Adenosine

證據等級: L5

預測適應症: 2 個

Adenosine: From Supraventricular Tachycardia to Catecholaminergic Polymorphic Ventricular Tachycardia

One-Sentence Summary

Adenosine is a naturally occurring nucleoside widely used in clinical practice for the acute termination of supraventricular tachycardia (SVT) and as a pharmacological stress agent in cardiac imaging. The TxGNN model predicts it may be effective for Catecholaminergic Polymorphic Ventricular Tachycardia (CPVT), with 1 clinical trial and 13 publications currently supporting this direction. A second prediction for bundle branch block was assessed as mechanistically contradictory and is not recommended for further pursuit.

Quick Overview

Item	Content
Original Indication	Supraventricular tachycardia (SVT) termination; cardiac stress testing (no local marketing authorization on record)
Predicted New Indication	Catecholaminergic Polymorphic Ventricular Tachycardia (CPVT)
TxGNN Prediction Score	99.42% (rank 1,158)
Evidence Level	L4 — Preclinical and mechanistic studies
Market Status	Not marketed (未上市)
Number of Authorizations	0
Recommended Decision	Hold — Research Question

Note on Rank 1 Prediction: The TxGNN model’s highest-ranked prediction for adenosine was “obsolete bundle branch block” (score 99.94%). However, expert assessment determined a mechanistic directionality conflict — adenosine slows AV nodal conduction and could worsen conduction system disorders. This prediction had zero supporting evidence (no trials, no literature) and is classified L5 / Hold. The remainder of this report focuses on the rank 2 prediction (CPVT), which has a plausible mechanistic basis and supporting literature.

Why is This Prediction Reasonable?

Adenosine exerts its cardiac effects primarily through the A₁ adenosine receptor, activating the Gi protein signalling cascade. This inhibits adenylyl cyclase, lowers intracellular cyclic AMP (cAMP), and directly opposes the catecholamine-driven sympathetic stimulation that triggers CPVT episodes. Since CPVT arrhythmias are precipitated by adrenergic stress that raises cAMP and promotes aberrant calcium release from the sarcoplasmic reticulum (SR) via the ryanodine receptor (RyR2), adenosine’s ability to reduce cAMP represents a mechanistically rational counter-strategy.

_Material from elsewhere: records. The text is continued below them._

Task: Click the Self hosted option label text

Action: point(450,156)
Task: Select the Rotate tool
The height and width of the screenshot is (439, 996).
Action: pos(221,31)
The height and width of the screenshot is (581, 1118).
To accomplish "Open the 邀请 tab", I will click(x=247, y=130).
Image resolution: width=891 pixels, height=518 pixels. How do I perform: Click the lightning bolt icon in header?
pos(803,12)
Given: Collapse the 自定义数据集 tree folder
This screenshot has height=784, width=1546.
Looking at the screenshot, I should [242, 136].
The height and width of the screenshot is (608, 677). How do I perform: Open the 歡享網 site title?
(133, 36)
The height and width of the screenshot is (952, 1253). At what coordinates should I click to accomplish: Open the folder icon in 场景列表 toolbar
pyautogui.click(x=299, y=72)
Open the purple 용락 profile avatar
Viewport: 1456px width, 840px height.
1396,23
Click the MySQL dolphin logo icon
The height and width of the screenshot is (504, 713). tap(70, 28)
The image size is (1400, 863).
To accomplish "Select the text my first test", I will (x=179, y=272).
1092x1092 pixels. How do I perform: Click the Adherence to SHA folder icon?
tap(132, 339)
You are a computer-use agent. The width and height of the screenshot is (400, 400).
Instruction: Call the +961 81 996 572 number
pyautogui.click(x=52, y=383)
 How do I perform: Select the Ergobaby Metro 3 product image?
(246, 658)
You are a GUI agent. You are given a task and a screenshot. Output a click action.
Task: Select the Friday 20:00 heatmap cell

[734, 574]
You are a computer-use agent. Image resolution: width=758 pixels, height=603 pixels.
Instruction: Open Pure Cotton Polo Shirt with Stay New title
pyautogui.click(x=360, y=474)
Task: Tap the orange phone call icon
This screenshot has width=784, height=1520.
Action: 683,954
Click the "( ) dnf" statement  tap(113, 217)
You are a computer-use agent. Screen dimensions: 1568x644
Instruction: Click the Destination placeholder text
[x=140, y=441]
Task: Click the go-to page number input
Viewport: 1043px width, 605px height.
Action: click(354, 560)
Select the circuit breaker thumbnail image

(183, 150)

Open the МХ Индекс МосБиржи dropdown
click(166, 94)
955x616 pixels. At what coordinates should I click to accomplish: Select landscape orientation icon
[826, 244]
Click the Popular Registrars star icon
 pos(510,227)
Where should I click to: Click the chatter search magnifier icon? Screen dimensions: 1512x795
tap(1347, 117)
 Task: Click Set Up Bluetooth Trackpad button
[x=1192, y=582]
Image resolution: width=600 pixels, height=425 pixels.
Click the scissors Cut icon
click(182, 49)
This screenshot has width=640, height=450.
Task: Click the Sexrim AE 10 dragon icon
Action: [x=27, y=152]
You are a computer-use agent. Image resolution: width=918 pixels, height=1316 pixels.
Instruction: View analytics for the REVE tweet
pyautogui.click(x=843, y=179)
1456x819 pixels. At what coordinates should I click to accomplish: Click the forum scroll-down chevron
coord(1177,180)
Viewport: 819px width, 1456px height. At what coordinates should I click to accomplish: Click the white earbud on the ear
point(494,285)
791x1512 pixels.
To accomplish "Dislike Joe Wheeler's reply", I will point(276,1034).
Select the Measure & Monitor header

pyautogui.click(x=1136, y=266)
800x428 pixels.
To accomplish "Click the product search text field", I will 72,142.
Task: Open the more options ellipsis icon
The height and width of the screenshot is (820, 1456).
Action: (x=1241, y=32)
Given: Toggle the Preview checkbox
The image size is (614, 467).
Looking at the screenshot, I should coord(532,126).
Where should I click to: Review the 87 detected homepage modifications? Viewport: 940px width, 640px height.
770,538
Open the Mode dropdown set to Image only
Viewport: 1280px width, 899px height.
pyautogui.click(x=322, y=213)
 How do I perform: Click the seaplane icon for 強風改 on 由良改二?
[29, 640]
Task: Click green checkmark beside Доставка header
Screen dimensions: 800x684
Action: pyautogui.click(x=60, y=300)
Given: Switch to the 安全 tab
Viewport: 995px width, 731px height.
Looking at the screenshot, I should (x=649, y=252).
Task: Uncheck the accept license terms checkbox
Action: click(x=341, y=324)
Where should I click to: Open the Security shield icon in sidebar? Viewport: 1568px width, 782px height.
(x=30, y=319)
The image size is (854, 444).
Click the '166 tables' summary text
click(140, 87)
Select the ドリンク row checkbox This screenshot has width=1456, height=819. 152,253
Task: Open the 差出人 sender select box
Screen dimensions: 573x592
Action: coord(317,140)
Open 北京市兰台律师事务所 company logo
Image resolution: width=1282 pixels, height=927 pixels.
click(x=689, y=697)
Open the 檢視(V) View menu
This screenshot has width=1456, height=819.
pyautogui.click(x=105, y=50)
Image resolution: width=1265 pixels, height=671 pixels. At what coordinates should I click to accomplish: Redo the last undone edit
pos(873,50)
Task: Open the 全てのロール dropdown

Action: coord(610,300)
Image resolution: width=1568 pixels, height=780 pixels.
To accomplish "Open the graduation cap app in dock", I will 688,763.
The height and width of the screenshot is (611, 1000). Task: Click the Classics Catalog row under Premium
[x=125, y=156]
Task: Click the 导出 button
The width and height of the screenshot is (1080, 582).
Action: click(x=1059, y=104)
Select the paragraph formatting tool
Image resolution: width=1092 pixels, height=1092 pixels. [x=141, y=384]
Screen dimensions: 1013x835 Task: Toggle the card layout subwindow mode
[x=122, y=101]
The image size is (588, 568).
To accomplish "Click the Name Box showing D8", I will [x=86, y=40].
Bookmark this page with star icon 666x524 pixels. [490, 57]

A second, complementary mechanism is supported by basic science evidence. Blayney et al. (PMID: 23747301) demonstrated that ATP — which is rapidly converted to adenosine in vivo — directly interacts with the CPVT mutation-associated central domain of the cardiac ryanodine receptor (RyR2). This suggests that adenosine (or its nucleotide precursor) may directly stabilize the abnormal calcium release channel that underlies CPVT pathophysiology. Furthermore, a clinical case report by Sumitomo et al. (PMID: 18313614) documented successful termination of bidirectional ventricular tachycardia in a CPVT patient using ATP, providing direct clinical precedent.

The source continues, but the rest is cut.